Two Dividend-Focused ETFs Worth Considering for Passive Income Generation
If you're in the market for passive income opportunities, consider investing in high-yield dividend exchange-traded funds (ETFs). Instead of researching and managing a portfolio of individual dividend stocks, you can buy units of a high-dividend ETF. Let me introduce you to three fantastic options that outperform the S&P 500's yield:
1. Schwab U.S. Dividend Equity ETF (SCHD)
With a yield of 3.6%, the Schwab U.S. Dividend Equity ETF is one of the best high-yield dividend ETFs out there. It tracks the Dow Jones U.S. Dividend 100 index, focusing on 100 consistent dividend-paying stocks with a financial backbone.
The top 10 holdings include Dividend Kings like Coca-Cola and Abbvie, as well as top dividend stocks like Chevron. Companies such as Coca-Cola, with a 2.8% yield and a 103-year dividend streak, and Abbvie, yielding 3.3% and boasting a 52-year dividend growth streak, offer impressive income potential.
Chevron, an oil and gas giant with a 4.4% yield, has raised its dividends for 37 consecutive years, even enduring oil price volatility. With an acquisition of Hess in the pipeline, the company's expected to grow its average annual free-cash-flow (FCF) by more than 10%.
This combination of high-dividend growth stocks has delivered spectacular returns to SCHD shareholders, making it a solid ETF choice. It's also one of the most well-diversified ETFs, boasting strong exposures to healthcare, financials, consumer staples, energy, and industrials.
2. JPMorgan Equity Premium Income ETF (JEPI)
JEPI's 7.3% yield might lead you to believe that the ETF invests in only high-dividend stocks. This assumption would be wrong, as JEPI takes a unique approach. It allocates 80% to U.S. large-cap stocks from the S&P 500 index and 20% to equity-linked notes (ELNs) that sell call options with exposure to the S&P 500 index.
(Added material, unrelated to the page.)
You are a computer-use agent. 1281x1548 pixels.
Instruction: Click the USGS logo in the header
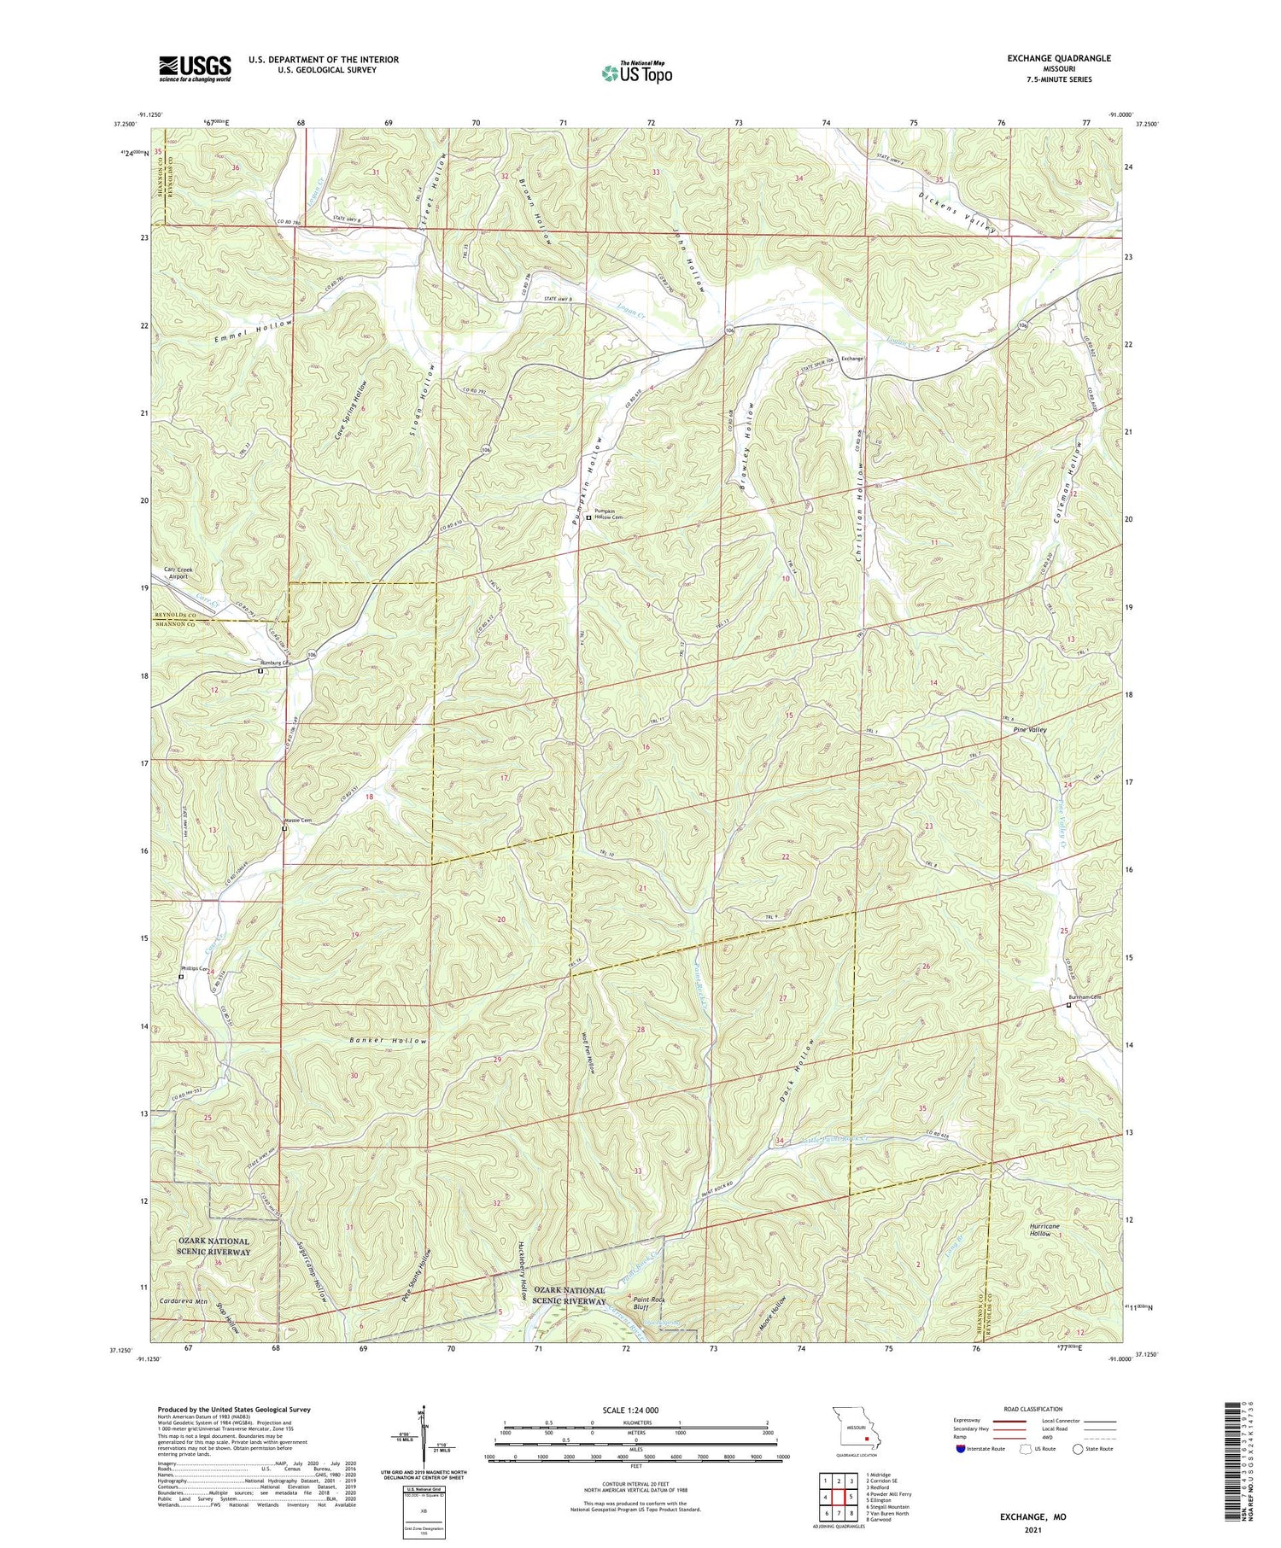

The 80% equity allocation ensures a consistent stream of dividends, while the 20% ELNs reduce volatility and provide a source for monthly dividends. JEPI's diverse portfolio, which includes Amazon, Meta Platforms, and Visa, enables it to deliver a steady flow of income and a high yield.
Wrapping Up
Investing in high-yield dividend ETFs such as SCHD and JEPI can offer attractive passive income opportunities, outperforming the S&P 500's yield. Be sure to research these ETFs thoroughly to understand their unique strategies and risk profiles before making investment decisions.
- If you have a budget for finance and are interested in passive income opportunities, the Schwab U.S. Dividend Equity ETF (SCHD) with a yield of 3.6% is a great option to consider.
- The average annual free-cash-flow (FCF) of Chevron, one of the top holdings in SCHD, is expected to increase by more than 10% due to an acquisition, which could potentially boost the ETF's performance in 2029.
- To diversify your portfolio and maximize potential returns, you might want to consider investing in a high-yield dividend ETF like JPMorgan Equity Premium Income ETF (JEPI), which has a unique approach that allocates 80% to U.S. large-cap stocks and 20% to equity-linked notes.
- By investing in high-yield dividend ETFs like SCHD and JEPI, you can potentially outperform the S&P 500's yield and generate a steady stream of passive income, but it's essential to conduct thorough research and consider their unique strategies and risk profiles before making any investment decisions.